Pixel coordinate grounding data
****************************************

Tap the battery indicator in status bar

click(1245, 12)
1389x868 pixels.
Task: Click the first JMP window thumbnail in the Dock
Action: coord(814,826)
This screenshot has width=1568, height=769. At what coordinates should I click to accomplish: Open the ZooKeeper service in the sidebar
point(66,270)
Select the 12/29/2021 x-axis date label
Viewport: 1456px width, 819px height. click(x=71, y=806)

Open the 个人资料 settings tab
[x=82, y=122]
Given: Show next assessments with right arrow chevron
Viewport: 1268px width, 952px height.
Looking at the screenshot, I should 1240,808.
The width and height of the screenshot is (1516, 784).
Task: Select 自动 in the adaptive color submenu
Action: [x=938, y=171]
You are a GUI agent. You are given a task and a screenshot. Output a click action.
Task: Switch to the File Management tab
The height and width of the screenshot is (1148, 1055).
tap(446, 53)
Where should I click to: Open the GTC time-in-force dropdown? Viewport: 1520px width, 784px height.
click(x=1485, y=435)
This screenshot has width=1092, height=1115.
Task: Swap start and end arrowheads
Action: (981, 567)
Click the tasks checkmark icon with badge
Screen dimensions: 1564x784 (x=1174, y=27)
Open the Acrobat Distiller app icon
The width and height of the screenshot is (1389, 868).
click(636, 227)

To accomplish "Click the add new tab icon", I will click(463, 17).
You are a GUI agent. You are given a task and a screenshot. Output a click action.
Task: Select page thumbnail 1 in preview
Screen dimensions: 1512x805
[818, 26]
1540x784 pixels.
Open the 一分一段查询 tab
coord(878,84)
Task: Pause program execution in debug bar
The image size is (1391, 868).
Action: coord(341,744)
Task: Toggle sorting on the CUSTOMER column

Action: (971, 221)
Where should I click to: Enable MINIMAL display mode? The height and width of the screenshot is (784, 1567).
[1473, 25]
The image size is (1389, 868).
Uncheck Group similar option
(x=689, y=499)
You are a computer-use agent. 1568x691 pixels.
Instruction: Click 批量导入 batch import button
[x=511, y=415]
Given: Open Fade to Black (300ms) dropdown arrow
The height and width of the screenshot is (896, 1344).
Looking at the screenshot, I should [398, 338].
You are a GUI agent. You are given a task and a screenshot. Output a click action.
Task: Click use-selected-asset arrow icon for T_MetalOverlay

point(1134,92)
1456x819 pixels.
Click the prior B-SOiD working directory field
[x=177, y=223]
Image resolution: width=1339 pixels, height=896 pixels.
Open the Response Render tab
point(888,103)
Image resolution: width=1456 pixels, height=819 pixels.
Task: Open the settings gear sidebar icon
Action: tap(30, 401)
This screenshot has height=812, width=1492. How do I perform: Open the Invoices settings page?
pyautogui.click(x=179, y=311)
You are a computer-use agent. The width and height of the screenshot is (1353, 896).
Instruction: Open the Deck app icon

****************************************

* What you will do:
An exact copy of every record is what the answer must contain.

* Result of the exercise:
Tap the battery indicator in status bar

click(1245, 12)
1389x868 pixels.
Task: Click the first JMP window thumbnail in the Dock
Action: coord(814,826)
This screenshot has width=1568, height=769. At what coordinates should I click to accomplish: Open the ZooKeeper service in the sidebar
point(66,270)
Select the 12/29/2021 x-axis date label
Viewport: 1456px width, 819px height. click(x=71, y=806)

Open the 个人资料 settings tab
[x=82, y=122]
Given: Show next assessments with right arrow chevron
Viewport: 1268px width, 952px height.
Looking at the screenshot, I should 1240,808.
The width and height of the screenshot is (1516, 784).
Task: Select 自动 in the adaptive color submenu
Action: [x=938, y=171]
You are a GUI agent. You are given a task and a screenshot. Output a click action.
Task: Switch to the File Management tab
The height and width of the screenshot is (1148, 1055).
tap(446, 53)
Where should I click to: Open the GTC time-in-force dropdown? Viewport: 1520px width, 784px height.
click(x=1485, y=435)
This screenshot has width=1092, height=1115.
Task: Swap start and end arrowheads
Action: (981, 567)
Click the tasks checkmark icon with badge
Screen dimensions: 1564x784 (x=1174, y=27)
Open the Acrobat Distiller app icon
The width and height of the screenshot is (1389, 868).
click(636, 227)

To accomplish "Click the add new tab icon", I will click(463, 17).
You are a GUI agent. You are given a task and a screenshot. Output a click action.
Task: Select page thumbnail 1 in preview
Screen dimensions: 1512x805
[818, 26]
1540x784 pixels.
Open the 一分一段查询 tab
coord(878,84)
Task: Pause program execution in debug bar
The image size is (1391, 868).
Action: coord(341,744)
Task: Toggle sorting on the CUSTOMER column

Action: (971, 221)
Where should I click to: Enable MINIMAL display mode? The height and width of the screenshot is (784, 1567).
[1473, 25]
The image size is (1389, 868).
Uncheck Group similar option
(x=689, y=499)
You are a computer-use agent. 1568x691 pixels.
Instruction: Click 批量导入 batch import button
[x=511, y=415]
Given: Open Fade to Black (300ms) dropdown arrow
The height and width of the screenshot is (896, 1344).
Looking at the screenshot, I should [398, 338].
You are a GUI agent. You are given a task and a screenshot. Output a click action.
Task: Click use-selected-asset arrow icon for T_MetalOverlay

point(1134,92)
1456x819 pixels.
Click the prior B-SOiD working directory field
[x=177, y=223]
Image resolution: width=1339 pixels, height=896 pixels.
Open the Response Render tab
point(888,103)
Image resolution: width=1456 pixels, height=819 pixels.
Task: Open the settings gear sidebar icon
Action: tap(30, 401)
This screenshot has height=812, width=1492. How do I perform: Open the Invoices settings page?
pyautogui.click(x=179, y=311)
You are a computer-use agent. The width and height of the screenshot is (1353, 896).
Instruction: Open the Deck app icon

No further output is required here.